Let no one doubt that the Entente Cordiale is alive and well, though its present incarnation resembles less a diplomatic memorandum than a gangster’s shakedown. This week, in a display of Anglo-French maritime resolve that would make Nelson and Villeneuve spin in their graves, a French frigate, supported by Royal Navy intelligence, seized a Russian oil tanker in the Channel. Macron, ever the theatrical emperor, hailed this as a triumph of European solidarity. I call it what it is: an act of state-sanctioned piracy dressed up in the language of international law.
Consider the facts. The vessel, the Natasha, was carrying crude oil from a Russian port. Its destination was a refinery in Rotterdam. The cargo, by all technical accounts, belonged to a private company trading within the labyrinthine grey zones of G7 sanctions. Yet France, with a tip-off from the British, boarded the ship, arrested its captain, and confiscated its contents. The justification? That the oil violated price cap agreements, though no court has proven this. In effect, Macron and Starmer have turned the Channel into a pickpocket’s alley, where might makes right.
This is not law enforcement. This is theatre. The seizure is a symbolic gesture aimed at placating domestic audiences who demand action against Russia, while doing precisely nothing to degrade Putin’s war machine. Russia will simply reroute its oil through other channels, as it has done with gas after the Nord Stream sabotage. Meanwhile, the precedent set here is dangerous. If France can seize a tanker on the mere suspicion of sanctions evasion, what stops China from doing the same to a British vessel in the South China Sea? The principle of mare liberum, so jealously guarded by the British Empire, is now sacrificed on the altar of geopolitics.
Moreover, the very spectacle of a British warship assisting a French one off the coast of Portugal reveals a deeper rot. National sovereignty, once the cornerstone of maritime law, has been replaced by the transient whims of political leaders. Starmer, desperate to appear tough, lends his navy to a foreign power, all for a photo op. This is the decadence of the late Roman Empire, where client kings fought Rome’s battles while the legions atrophied. Our leaders no longer act in the interest of their nations, but in the interest of a globalist abstraction called ‘the rules-based order,’ which is simply the rules that benefit the West at any given moment.

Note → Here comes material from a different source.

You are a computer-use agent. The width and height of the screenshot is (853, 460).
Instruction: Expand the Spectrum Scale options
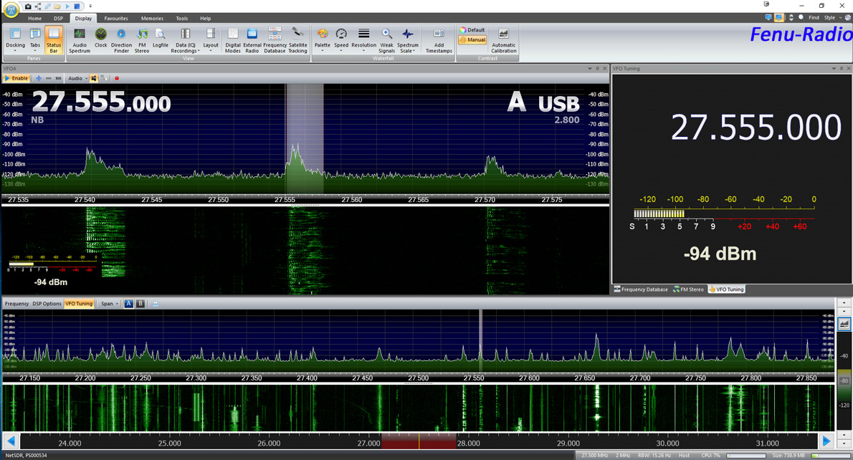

And what of the tanker’s crew? They are now hostages in a geopolitical game, their livelihoods destroyed by a legal fiction. The captain, a 58-year-old Georgian, faces charges that he violated a law he likely could not have fully understood, given the rapid proliferation of sanctions. This is the human cost of sanctimony.
Macron called the operation a ‘demonstration of European resolve.’ Resolve for what? To impoverish ourselves by cutting off energy supplies, to alienate the Global South, and to prove that the Age of Imperialism never ended, only changed flags. The British assisted in this folly because they have no identity left except as America’s deputy sheriff. And France, unable to project power anywhere else, clings to the memory of its naval glory.
There was a time when the Royal Navy and Marine Nationale policed the seas for necessary ends: to suppress the slave trade, to protect trade routes from pirates. Now they seize oil tankers to make a political point. Nero fiddled while Rome burned. Macron and Starmer seize tankers while Europe deindustrialises. There is no nobility in this act. Only desperation.
The ghost of Trafalgar, where England and France fought for the soul of Europe, now watches as their descendants cooperate in a shoddy heist. It would be laughable if it were not so tragic.